The government’s plans to introduce data exclusivity provisions in the country’s drug regulatory framework pose a risk to the generics market, and could likely create monopolies in the pharma sector, an advocacy group said on Wednesday.
The Working Group on Access to Medicines and Treatment (WGAMT) said that the Department of Promotion of Industry and Internal Trade (DPIIT) and the Central Drugs Standard Control Organisation (CDSCO) are considering to introduce data exclusivity (DE) provisions which could delay access to lifesaving generic medicines, adversely impact the availability of affordable medicines, and threaten India’s position as the world’s leading supplier of affordable medicines.
Balancing global investment with public health access
As reported by FE earlier, last month, the central drugs controller issued a notice inviting public comment on “Ensuring a Level Playing Field in New Drug Approval in India”. Around the same time, the commerce and industry minister Piyush Goyal quoted Swiss State Secretary for Economic Affairs Helene Budliger Artieda as suggesting that India could attract $150 billion in investments from the European Free Trade Association (EFTA), if it adopted data exclusivity.
Why data exclusivity creates de facto monopolies
WGAMT also said that the data exclusivity would prevent India’s drug regulator from relying on existing clinical trial data to approve generic or biosimilar versions of medicines. “This would force generic manufacturers to either duplicate costly and ethically questionable clinical trials or wait years before entering the market, effectively creating de facto monopolies for multinational pharmaceutical corporations,” it said.
“For three decades, India has consistently resisted data exclusivity provisions in bilateral trade negotiations with the EU, Japan, and EFTA while rigorously implementing TRIPS obligations. India’s leadership in rejecting such harmful provisions has enabled millions of people across the developing countries to access affordable treatments,” said K.M. Gopakumar, co-convener, WGAMT.
Last week, the WGAMT wrote a letter to the Union Health and Family Welfare minister J P Nadda and Goyal to safeguard access to affordable medicines. In the letter, it said that data exclusivity provisions would extend pharmaceutical monopolies beyond the 20-year patent term, thus delaying the entry of affordable generic medicines and severely restricting access to lifesaving treatments in India and across the world.
As per the group, the current regulatory framework provides a fine balance between ensuring safety and promoting timely access to affordable medicines. For instance, the first applicant establishes safety and efficacy through clinical trials while the subsequent applicants rely on scientifically rigorous bioequivalence (BE) studies to seek regulatory approval. This approach, aligning with international regulatory norms, prevents duplication of clinical trials.
Data exclusivity is a regulatory shield given to new drugs that prevents drugmakers from using clinical trial data of the innovator company for a period of 5-10 years post the expiry of the drug patent. This protection mechanism is given to the innovator company to help recover the cost of developing a novel drug. Indian authorities have thus far denied data exclusivity as it is feared that it will make “ever-greening” of patents easier, besides undermining the generic industry.

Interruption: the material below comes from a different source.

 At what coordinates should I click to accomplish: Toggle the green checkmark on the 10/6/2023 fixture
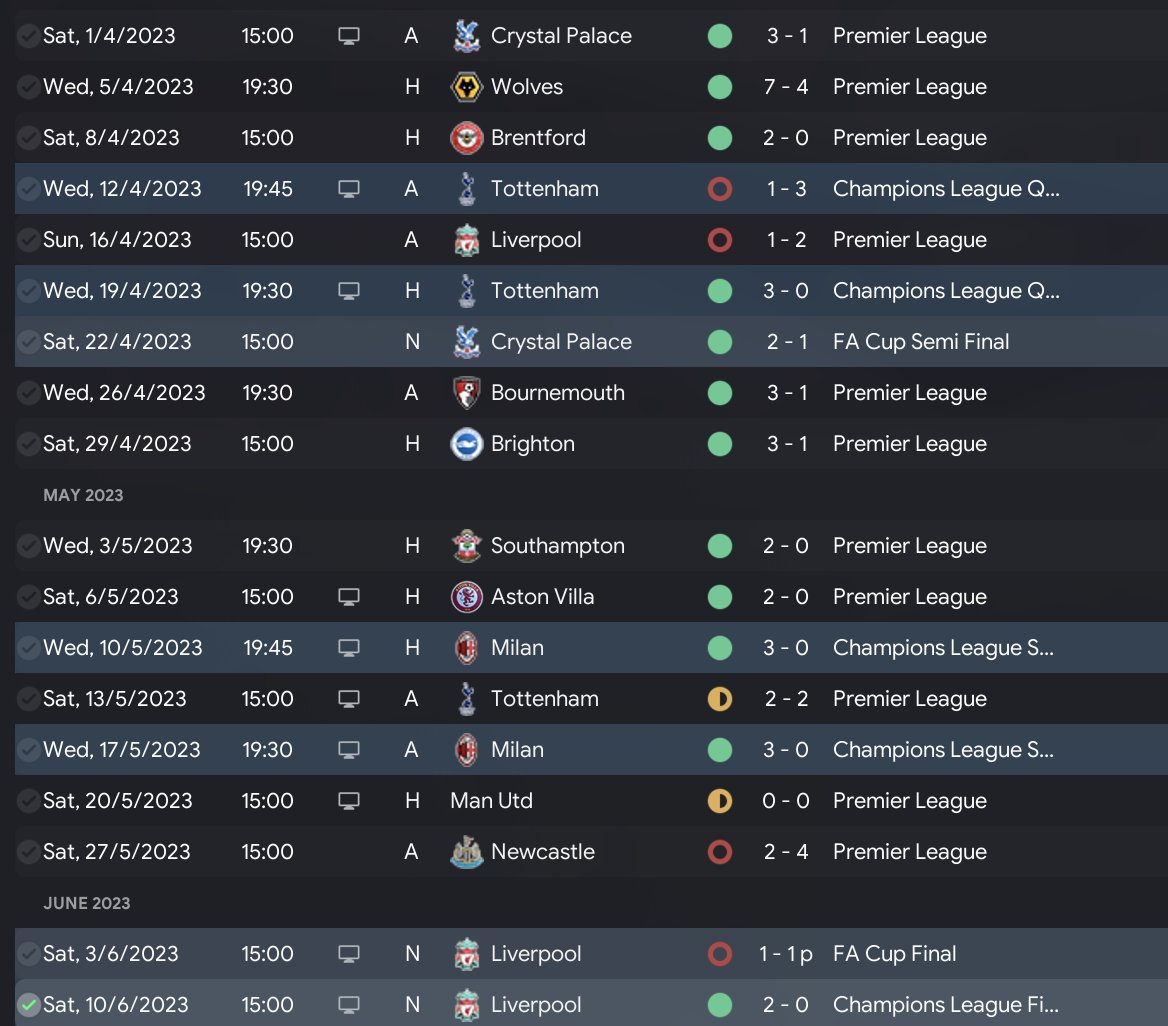click(x=29, y=1005)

While citing an example, the group said that on 20th January 2021, CDSCO granted approval to the originator company for Risdiplam oral solution, which was priced at Rs 6,20,000 per bottle. The generic version with maximum retail price of Rs 15,900, received marketing approval on 7th April 2025 and was launched on 8th October 2025 following a court order. “Had data exclusivity been in place, the generic version, which is more than 95% cheaper, would have been approved after several more years, denying a sizeable section of the population access to treatment,” the letter stated.
Meanwhile, the advocacy group members said that data exclusivity is not required under World Trade Organisation’s agreement Trade Related Aspects of Intellectual Property (TRIPS).